### Provided records
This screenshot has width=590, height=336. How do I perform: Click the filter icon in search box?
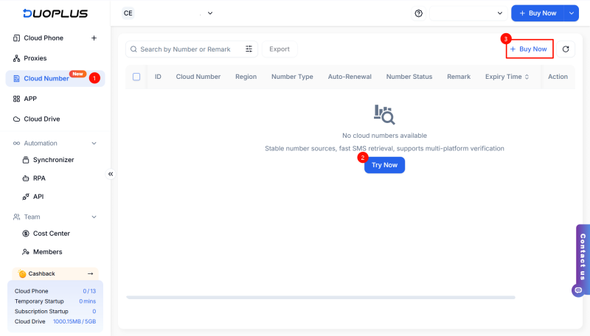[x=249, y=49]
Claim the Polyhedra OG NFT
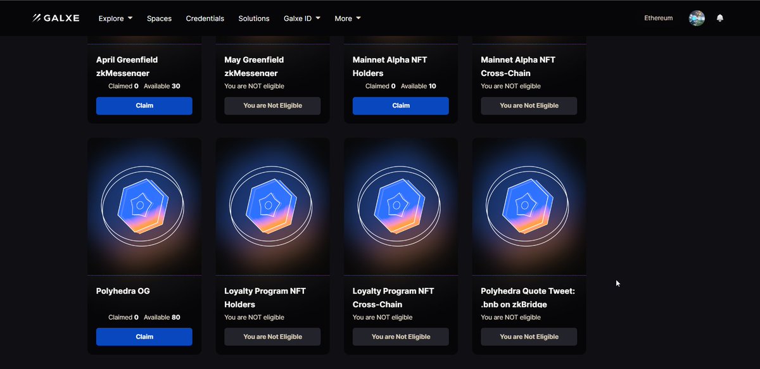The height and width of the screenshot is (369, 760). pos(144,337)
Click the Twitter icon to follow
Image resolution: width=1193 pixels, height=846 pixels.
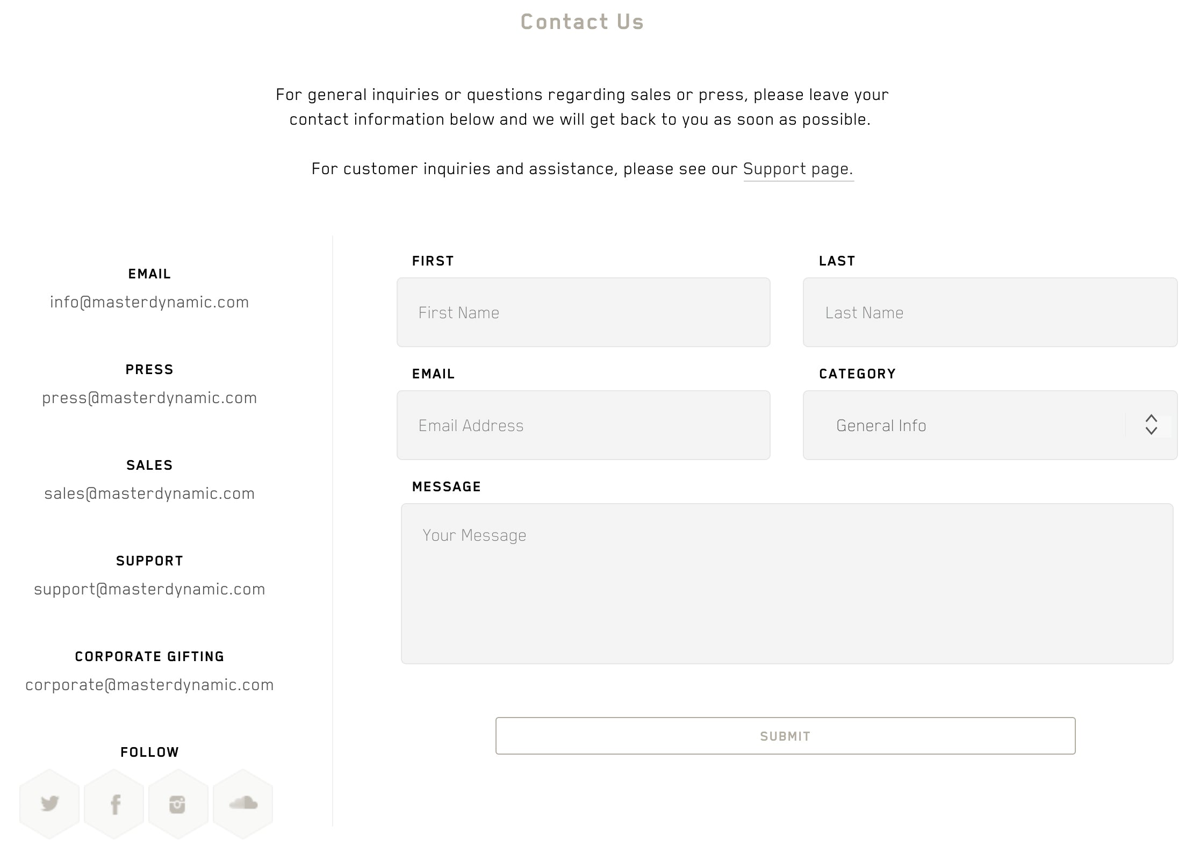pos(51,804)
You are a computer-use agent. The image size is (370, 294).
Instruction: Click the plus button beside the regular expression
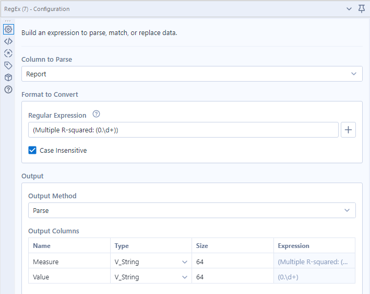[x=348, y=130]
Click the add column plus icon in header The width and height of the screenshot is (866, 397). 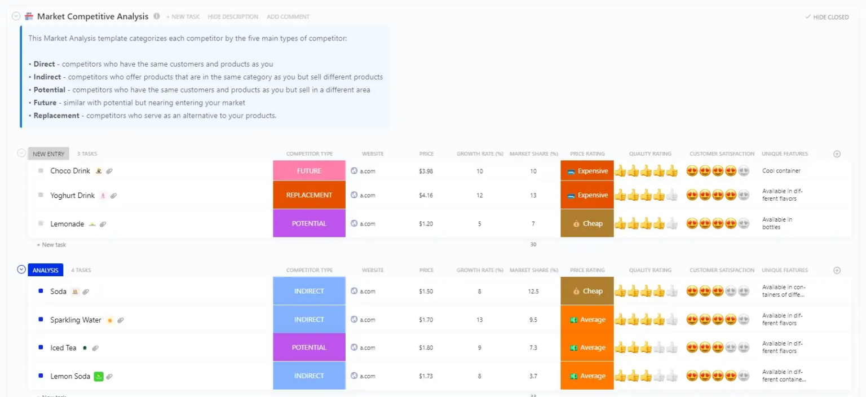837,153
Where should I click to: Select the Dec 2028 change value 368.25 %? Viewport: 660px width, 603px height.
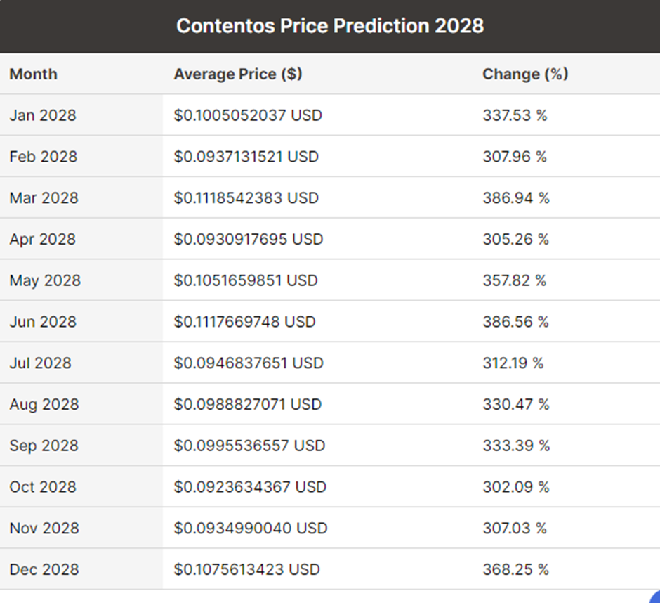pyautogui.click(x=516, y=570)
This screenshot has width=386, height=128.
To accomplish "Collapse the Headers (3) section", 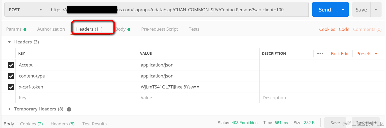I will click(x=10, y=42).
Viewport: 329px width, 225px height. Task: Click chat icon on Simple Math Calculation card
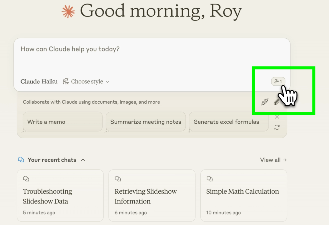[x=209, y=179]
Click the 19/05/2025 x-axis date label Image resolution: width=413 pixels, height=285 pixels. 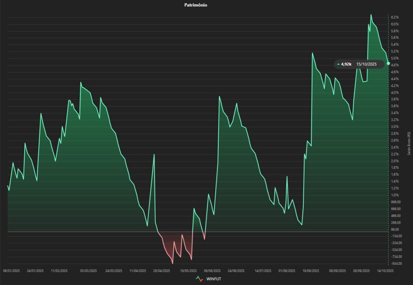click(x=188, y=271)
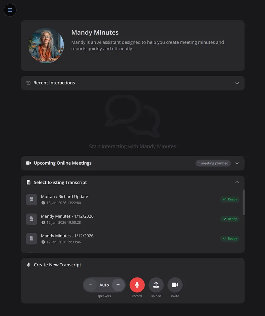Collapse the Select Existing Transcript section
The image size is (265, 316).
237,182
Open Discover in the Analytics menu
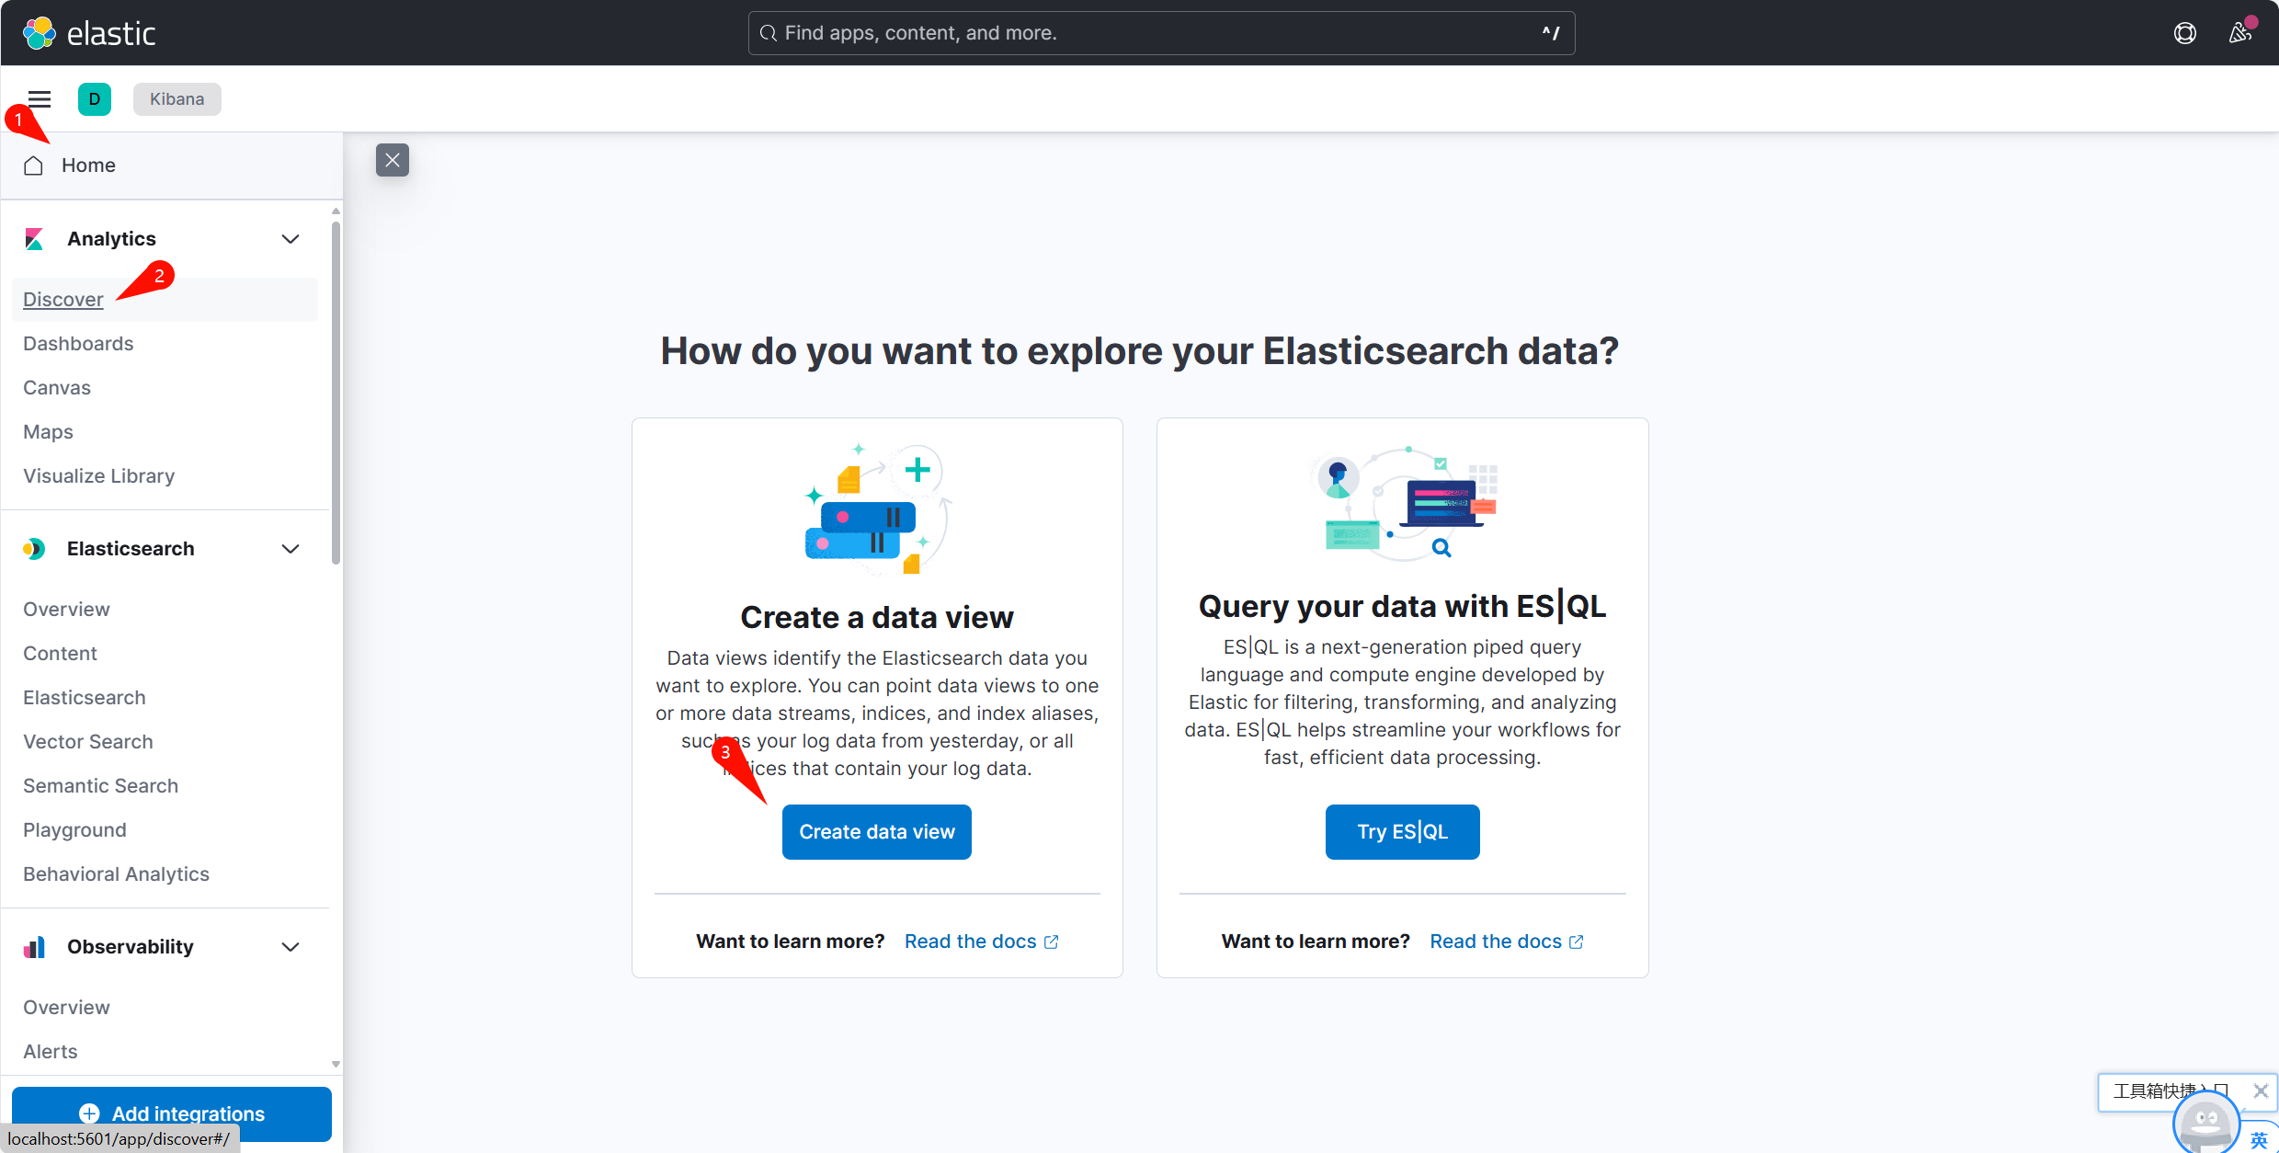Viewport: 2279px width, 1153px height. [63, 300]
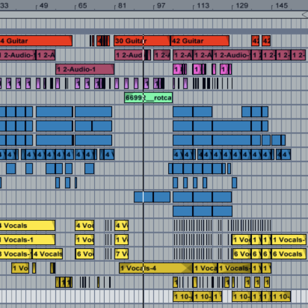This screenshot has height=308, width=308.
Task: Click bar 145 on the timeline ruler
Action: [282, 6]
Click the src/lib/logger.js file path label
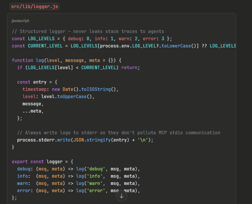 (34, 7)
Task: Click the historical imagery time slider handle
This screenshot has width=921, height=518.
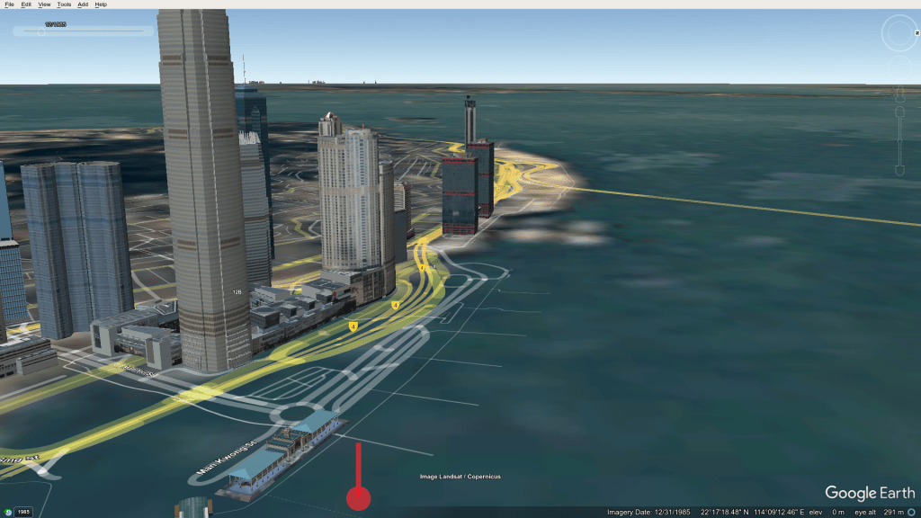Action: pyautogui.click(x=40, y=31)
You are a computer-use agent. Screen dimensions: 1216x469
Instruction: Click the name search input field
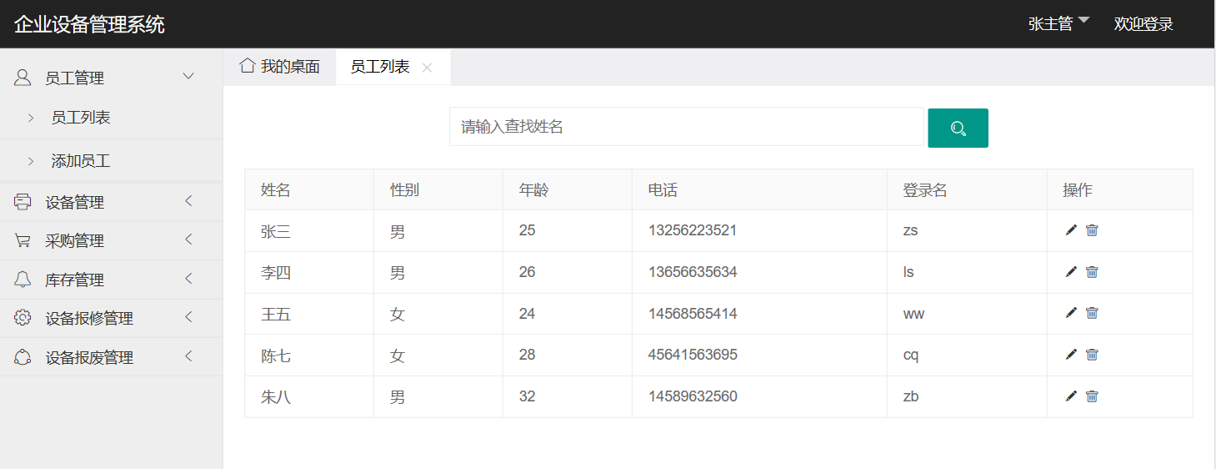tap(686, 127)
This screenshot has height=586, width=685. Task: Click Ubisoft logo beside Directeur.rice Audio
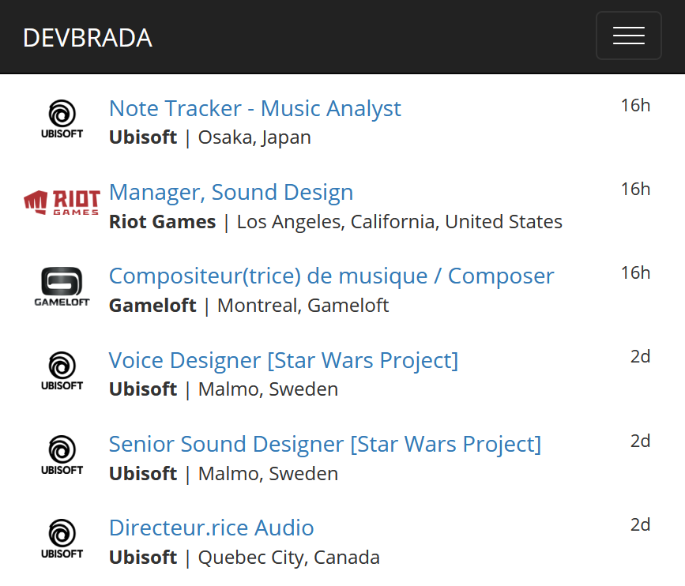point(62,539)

### Work request
Copy every line of the data that carries the word "computer".

### Written reply
You are a computer-use agent. The image size is (370, 294).
You are a computer-use agent. Screen dimensions: 1216x469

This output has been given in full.